=== Begin Enclosure ===

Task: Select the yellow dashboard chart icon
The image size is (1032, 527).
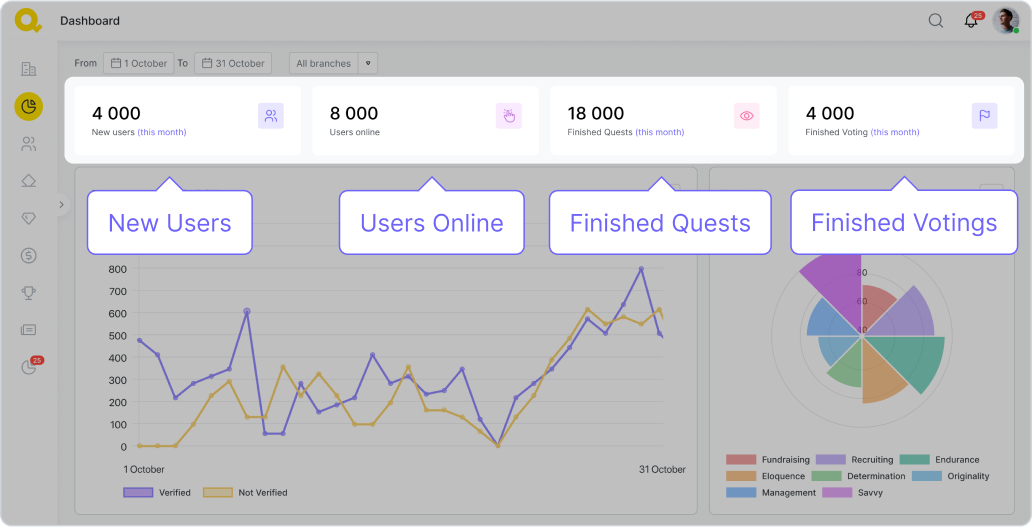Action: pyautogui.click(x=28, y=106)
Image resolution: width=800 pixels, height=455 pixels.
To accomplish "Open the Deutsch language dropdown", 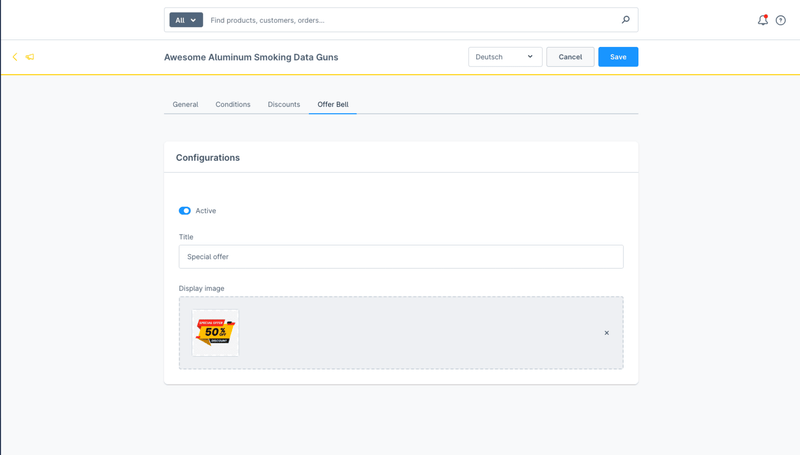I will 505,57.
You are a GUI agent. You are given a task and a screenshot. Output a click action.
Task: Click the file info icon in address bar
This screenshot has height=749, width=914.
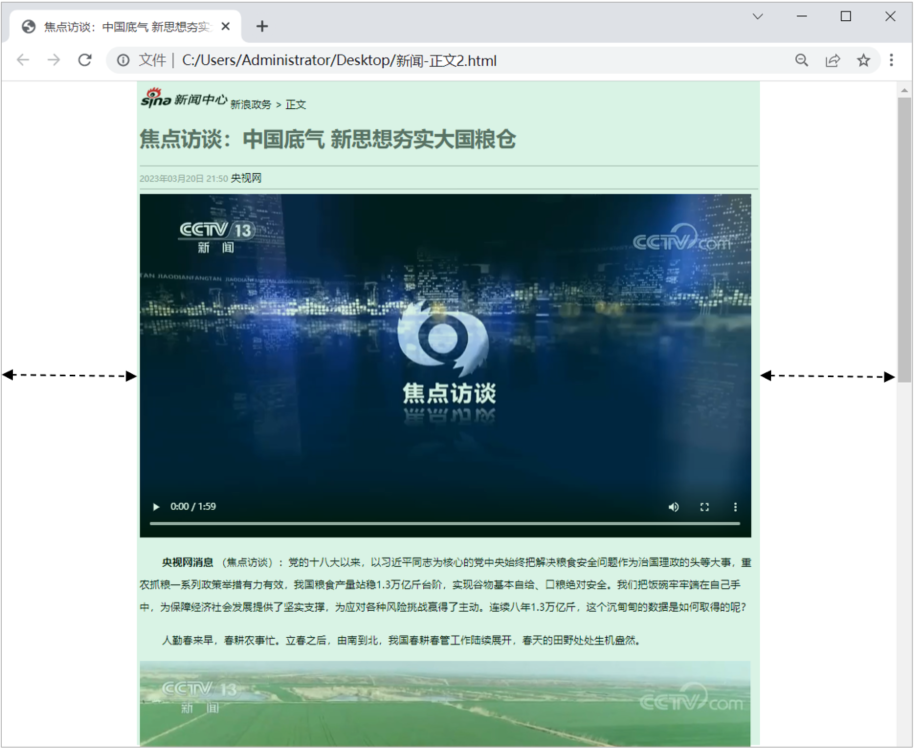[123, 60]
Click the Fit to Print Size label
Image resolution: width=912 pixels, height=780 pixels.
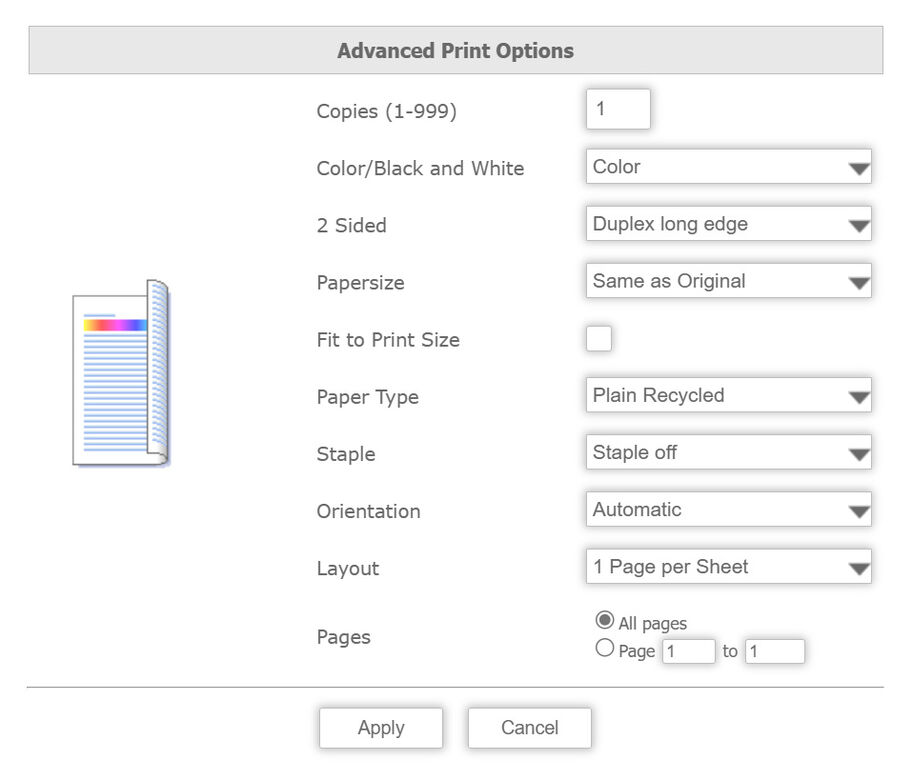click(388, 340)
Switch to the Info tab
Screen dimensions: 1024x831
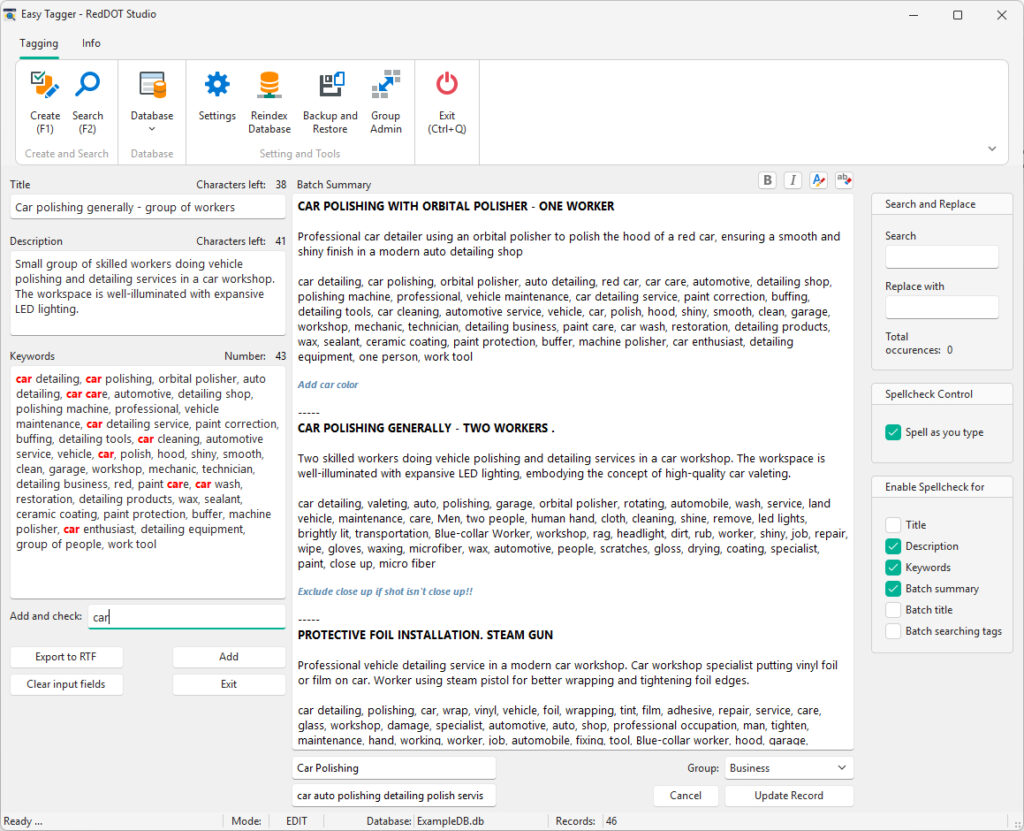pos(91,43)
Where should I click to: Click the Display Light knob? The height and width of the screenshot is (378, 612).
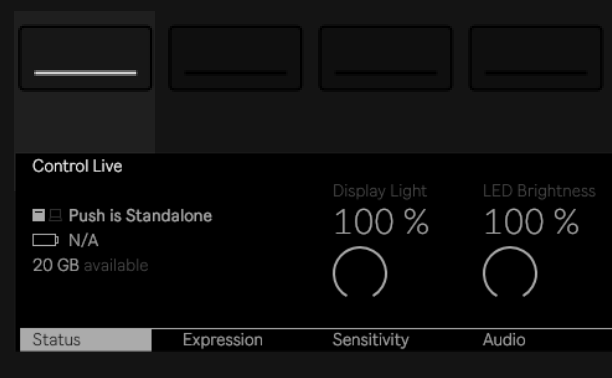360,272
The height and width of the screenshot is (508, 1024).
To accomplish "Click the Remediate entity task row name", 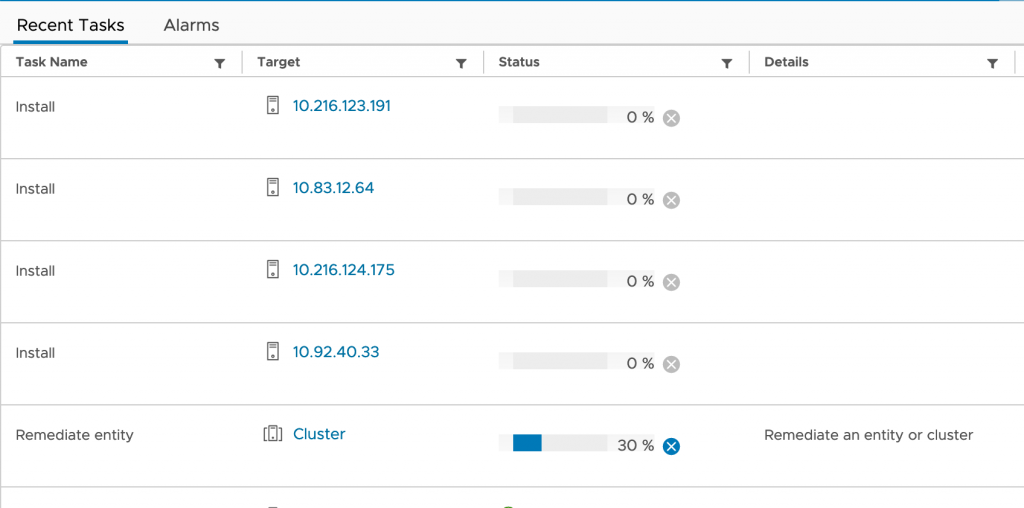I will pos(75,435).
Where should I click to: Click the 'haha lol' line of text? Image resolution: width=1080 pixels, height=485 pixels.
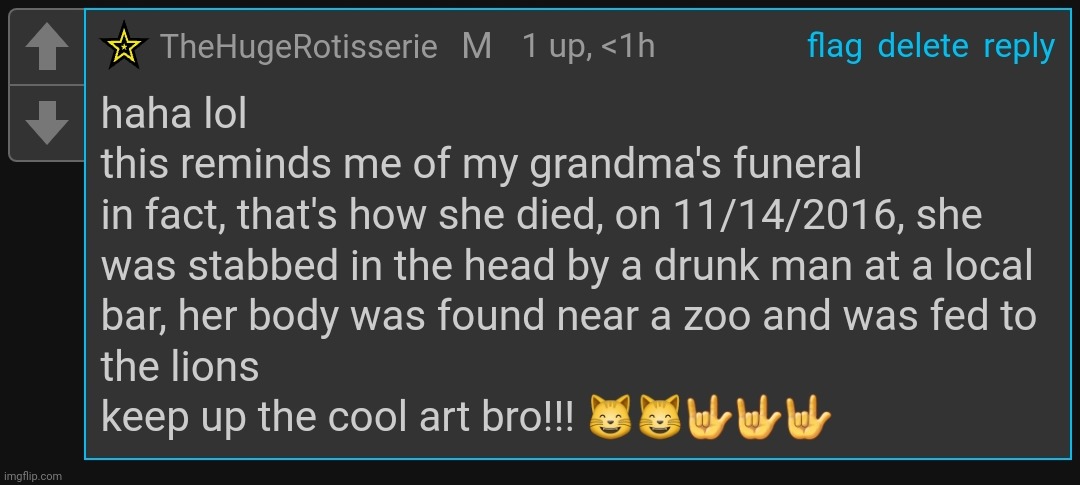coord(174,114)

=== End Enclosure ===

REQUIRED WORK — Your answer should be the lines above that contain the word "icon", copied out.

ANSWER AREA —
Task: Select the yellow dashboard chart icon
Task: Click the file info icon in address bar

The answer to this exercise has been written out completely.